DOCUMENT PASSAGE
* Start *

Iqbal is a 2005 Indian Hindi-language coming-of-age sports drama film written and directed by Nagesh Kukunoor.  Produced by Subhash Ghai, under "Mukta Searchlight Films", the story follows a cricket-obsessed deaf and mute boy from a remote Indian village as he aims to overcomes difficulties to become a cricketer and fulfill his dream of playing for the Indian national cricket team. The film received the National Film Award for Best Film on Other Social Issues.

The film was screened retrospective on 18 August 2016 at the Independence Day Film Festival jointly presented by the Indian Directorate of Film Festivals and Ministry of Defense, commemorating 70th Indian Independence Day.

Plot 
Iqbal (Shreyas Talpade) is a deaf and mute boy, who dreams of playing cricket for India. However, he is discouraged by his father who thinks that Iqbal's daydreams are a waste of time. Instead, he wants Iqbal to help him tend to the crops and become a farmer like him, which would be a stable profession.

* End *

GIVEN PROBLEM 1
Arrange every line of the records as a Markdown table with the columns Row and Content, numbering each line and leaving out blank lines.
GIVEN PROBLEM 2
Pick up the passage about the film Iqbal after its last sentence and continue it.
The records that follow do not share a source with the text about the film Iqbal.

MATERIAL FOR THE TASK
* Start *

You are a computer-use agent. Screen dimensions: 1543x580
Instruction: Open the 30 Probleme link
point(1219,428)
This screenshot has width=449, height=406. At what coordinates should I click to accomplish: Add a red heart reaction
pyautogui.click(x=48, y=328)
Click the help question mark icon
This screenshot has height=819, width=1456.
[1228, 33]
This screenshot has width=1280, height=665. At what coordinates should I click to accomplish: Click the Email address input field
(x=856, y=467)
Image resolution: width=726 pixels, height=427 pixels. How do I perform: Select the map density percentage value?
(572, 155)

* End *

OUTPUT 1
| Row | Content |
|---|---|
| 1 | You are a computer-use agent. Screen dimensions: 1543x580 |
| 2 | Instruction: Open the 30 Probleme link |
| 3 | point(1219,428) |
| 4 | This screenshot has width=449, height=406. At what coordinates should I click to accomplish: Add a red heart reaction |
| 5 | pyautogui.click(x=48, y=328) |
| 6 | Click the help question mark icon |
| 7 | This screenshot has height=819, width=1456. |
| 8 | [1228, 33] |
| 9 | This screenshot has width=1280, height=665. At what coordinates should I click to accomplish: Click the Email address input field |
| 10 | (x=856, y=467) |
| 11 | Image resolution: width=726 pixels, height=427 pixels. How do I perform: Select the map density percentage value? |
| 12 | (572, 155) |

OUTPUT 2
Iqbal's sister, Khadija (Shweta Prasad), however, helps him try out for a nearby academy run by Guruji (Girish Karnad), an influential former India captain, who accepts him for his talent. However, when Iqbal competes with a rich boy, Kamal, who is also the star of the academy, he is thrown out by Guruji out of fear of Kamal's father, who bankrolls the academy. Iqbal seeks help from the local drunkard, Mohit (Naseeruddin Shah), who was once a great cricketer and persuades him to be his coach. They are able to train in a nearby field, using Iqbal's buffaloes (named after actual members of the Indian cricket team) as fielders.

Mohit trains Iqbal and gets him a place on the Andhra Pradesh Ranji Trophy team, despite Iqbal not having any previous cricketing experience. Iqbal plays marvelously for the team, which was a weak team before he joined, and is soon noticed by the press and cricket selectors alike. However, when the final match of the season pits Iqbal against his rival, Kamal, Guruji tries to bribe Iqbal to bowl badly so that the national team scouts at the game would select Kamal for the national cricket team.

Iqbal succumbs to his offer, out of concern for his father, who is facing financial difficulties and may lose his lands. Luckily, a sports agent is able to offer him a better deal, and Iqbal bowls with his usual fiery pace and wins the match for his team. Surprisingly he also impresses the onlooking national team selector Kapil Dev (in a special guest role), and wins a place in the Indian national cricket team.

In the end Iqbal is shown donning the Indian Cricket Team's Blue Jersey and walking in the ground to make his international debut.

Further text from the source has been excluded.